Bot-Triggered Exposure
Let scripts, bots, and AI agents open and close tunnels programmatically via the REST API.
The idea
Sometimes you don't want a human to open a tunnel — you want automation to do it. A deploy bot, a monitoring script, or an AI agent decides when to expose a service and for how long.
API-driven tunnels
# Open a tunnel via API
curl -X PUT https://tunnel.nullbore.com/api/tunnels \
-H "Authorization: Bearer nbk_your_key" \
-H "Content-Type: application/json" \
-d '{"port": 3000, "name": "bot-service", "ttl": "1h"}'
# Close it when done
curl -X DELETE https://tunnel.nullbore.com/api/tunnels/bot-service \
-H "Authorization: Bearer nbk_your_key"
Named tunnels (like
bot-service) require a Dev plan ($7/mo) or higher. Free tier tunnels get a random slug.
ChatOps example
Build a Slack/Discord bot that responds to /expose 3000:
# Pseudocode — your bot handler
@bot.command("expose")
def expose(port):
# Start local service if needed
subprocess.run(["nullbore", "open", "--port", str(port), "--ttl", "30m"])

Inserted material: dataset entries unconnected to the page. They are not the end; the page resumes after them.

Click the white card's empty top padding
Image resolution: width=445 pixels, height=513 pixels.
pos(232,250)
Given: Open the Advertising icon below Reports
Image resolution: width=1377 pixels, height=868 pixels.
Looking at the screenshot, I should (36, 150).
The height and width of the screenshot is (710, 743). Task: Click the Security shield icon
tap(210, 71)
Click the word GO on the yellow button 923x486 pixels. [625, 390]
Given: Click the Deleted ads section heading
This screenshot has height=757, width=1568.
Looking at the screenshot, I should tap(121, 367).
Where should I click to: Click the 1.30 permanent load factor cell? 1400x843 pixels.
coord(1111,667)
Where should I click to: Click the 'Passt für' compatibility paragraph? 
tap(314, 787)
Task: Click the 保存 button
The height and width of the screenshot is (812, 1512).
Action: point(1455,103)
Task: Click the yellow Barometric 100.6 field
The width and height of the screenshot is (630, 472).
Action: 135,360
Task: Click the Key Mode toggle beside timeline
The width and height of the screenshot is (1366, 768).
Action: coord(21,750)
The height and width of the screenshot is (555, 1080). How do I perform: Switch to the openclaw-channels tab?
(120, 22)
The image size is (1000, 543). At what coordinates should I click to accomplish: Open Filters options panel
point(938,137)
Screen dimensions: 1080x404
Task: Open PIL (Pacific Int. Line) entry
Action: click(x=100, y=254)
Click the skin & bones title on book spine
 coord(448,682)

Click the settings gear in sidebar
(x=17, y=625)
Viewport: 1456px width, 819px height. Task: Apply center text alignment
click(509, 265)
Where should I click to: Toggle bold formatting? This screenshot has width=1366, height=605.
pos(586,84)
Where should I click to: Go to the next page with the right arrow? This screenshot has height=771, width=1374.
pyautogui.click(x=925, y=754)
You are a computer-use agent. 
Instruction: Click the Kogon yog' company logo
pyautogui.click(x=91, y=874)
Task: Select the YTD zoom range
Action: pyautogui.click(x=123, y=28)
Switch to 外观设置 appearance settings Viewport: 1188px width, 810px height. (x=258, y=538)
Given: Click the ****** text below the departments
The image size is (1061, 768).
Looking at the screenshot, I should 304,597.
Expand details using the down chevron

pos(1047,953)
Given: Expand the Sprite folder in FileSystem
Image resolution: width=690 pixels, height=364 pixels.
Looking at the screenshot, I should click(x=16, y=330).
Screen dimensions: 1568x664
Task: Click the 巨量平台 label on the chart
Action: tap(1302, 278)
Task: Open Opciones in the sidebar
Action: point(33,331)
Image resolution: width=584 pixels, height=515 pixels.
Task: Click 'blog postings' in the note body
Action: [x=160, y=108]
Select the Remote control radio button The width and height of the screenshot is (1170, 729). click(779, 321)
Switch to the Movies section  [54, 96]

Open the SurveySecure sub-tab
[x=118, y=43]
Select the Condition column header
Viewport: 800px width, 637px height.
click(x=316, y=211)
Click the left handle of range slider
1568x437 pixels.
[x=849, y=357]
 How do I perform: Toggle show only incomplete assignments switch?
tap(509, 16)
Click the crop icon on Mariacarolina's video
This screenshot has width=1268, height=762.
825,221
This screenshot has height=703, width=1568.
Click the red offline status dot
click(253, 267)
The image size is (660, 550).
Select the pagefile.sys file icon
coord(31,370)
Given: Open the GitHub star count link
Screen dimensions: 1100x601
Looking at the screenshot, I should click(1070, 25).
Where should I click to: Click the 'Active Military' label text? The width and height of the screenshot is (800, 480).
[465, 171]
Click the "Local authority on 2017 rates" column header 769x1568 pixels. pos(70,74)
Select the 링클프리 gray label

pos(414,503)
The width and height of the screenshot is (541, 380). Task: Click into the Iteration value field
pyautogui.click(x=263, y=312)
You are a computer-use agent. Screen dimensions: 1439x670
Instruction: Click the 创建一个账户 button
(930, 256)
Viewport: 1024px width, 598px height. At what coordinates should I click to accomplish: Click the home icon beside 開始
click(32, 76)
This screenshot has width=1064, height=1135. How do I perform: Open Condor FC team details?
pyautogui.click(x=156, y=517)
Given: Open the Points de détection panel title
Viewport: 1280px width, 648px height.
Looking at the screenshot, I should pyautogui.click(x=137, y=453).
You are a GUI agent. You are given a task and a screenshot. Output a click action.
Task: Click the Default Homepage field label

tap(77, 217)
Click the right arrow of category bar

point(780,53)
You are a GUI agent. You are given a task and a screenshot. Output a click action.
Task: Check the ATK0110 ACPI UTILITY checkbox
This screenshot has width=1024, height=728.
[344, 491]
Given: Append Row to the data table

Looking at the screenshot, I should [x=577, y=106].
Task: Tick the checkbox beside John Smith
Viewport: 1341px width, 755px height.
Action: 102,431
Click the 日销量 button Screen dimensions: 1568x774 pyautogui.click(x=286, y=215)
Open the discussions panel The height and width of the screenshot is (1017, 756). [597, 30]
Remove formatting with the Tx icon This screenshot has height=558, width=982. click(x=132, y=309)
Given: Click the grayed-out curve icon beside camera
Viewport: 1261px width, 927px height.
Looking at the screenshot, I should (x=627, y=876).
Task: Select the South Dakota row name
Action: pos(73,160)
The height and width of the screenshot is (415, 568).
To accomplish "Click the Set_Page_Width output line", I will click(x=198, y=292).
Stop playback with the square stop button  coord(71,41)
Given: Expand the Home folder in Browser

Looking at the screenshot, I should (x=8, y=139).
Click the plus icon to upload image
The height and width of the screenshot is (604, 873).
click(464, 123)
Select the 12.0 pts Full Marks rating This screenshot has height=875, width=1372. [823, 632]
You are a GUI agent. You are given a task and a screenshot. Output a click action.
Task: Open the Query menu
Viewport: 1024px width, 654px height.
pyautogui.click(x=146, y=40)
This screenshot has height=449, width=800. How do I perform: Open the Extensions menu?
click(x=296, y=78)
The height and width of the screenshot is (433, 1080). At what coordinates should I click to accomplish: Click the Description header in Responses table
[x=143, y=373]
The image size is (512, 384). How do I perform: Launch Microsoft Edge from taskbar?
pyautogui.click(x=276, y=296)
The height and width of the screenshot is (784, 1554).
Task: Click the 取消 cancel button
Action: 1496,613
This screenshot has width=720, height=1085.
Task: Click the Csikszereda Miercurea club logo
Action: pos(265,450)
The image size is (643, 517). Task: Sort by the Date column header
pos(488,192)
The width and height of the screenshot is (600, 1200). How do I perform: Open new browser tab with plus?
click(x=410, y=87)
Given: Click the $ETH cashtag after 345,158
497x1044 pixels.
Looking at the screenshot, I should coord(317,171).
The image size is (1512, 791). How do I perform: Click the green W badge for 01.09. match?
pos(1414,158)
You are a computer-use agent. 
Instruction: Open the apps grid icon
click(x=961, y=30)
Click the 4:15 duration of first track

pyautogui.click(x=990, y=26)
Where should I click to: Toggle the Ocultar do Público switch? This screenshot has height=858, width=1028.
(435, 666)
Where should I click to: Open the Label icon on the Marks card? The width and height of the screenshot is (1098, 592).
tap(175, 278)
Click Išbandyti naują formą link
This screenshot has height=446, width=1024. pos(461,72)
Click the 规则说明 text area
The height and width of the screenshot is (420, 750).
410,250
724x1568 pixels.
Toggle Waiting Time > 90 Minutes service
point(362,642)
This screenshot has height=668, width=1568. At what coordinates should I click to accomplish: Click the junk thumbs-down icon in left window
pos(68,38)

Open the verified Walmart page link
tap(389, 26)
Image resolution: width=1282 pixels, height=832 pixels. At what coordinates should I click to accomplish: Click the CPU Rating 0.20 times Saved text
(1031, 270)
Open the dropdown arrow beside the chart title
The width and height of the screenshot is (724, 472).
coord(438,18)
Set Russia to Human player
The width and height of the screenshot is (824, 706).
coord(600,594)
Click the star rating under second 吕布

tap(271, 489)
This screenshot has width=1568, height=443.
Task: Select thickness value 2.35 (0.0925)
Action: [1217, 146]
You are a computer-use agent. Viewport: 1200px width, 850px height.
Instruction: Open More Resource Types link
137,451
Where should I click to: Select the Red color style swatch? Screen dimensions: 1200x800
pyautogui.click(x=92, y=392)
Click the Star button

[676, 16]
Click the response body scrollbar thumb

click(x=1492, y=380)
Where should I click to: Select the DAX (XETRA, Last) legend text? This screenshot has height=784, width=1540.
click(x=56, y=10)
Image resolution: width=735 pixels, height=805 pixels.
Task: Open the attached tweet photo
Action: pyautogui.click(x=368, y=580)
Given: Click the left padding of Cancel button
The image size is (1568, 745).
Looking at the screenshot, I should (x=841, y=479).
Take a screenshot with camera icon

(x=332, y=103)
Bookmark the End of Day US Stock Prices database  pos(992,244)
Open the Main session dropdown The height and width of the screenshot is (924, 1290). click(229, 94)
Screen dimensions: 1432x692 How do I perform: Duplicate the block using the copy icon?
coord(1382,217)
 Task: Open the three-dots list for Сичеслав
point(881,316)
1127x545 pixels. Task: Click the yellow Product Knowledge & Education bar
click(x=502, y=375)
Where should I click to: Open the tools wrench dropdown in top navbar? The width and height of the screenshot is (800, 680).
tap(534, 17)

return f"Tunnel open for 30 minutes"
AI agent integration
AI agents can use the NullBore API as a tool:
- Expose a service when a user asks "let me access your dev server"
- Set appropriate TTL based on the context
- Close the tunnel when the task is complete
- Report the URL back to the user
See the MCP Servers & AI Agents and OpenClaw integration docs for more details.
Security
- API keys have tier limits — bots can't exceed your plan's tunnel count.
- TTL is mandatory — every tunnel expires. Bots can't create permanent exposure by accident.
- Audit trail — the dashboard shows who created each tunnel and when.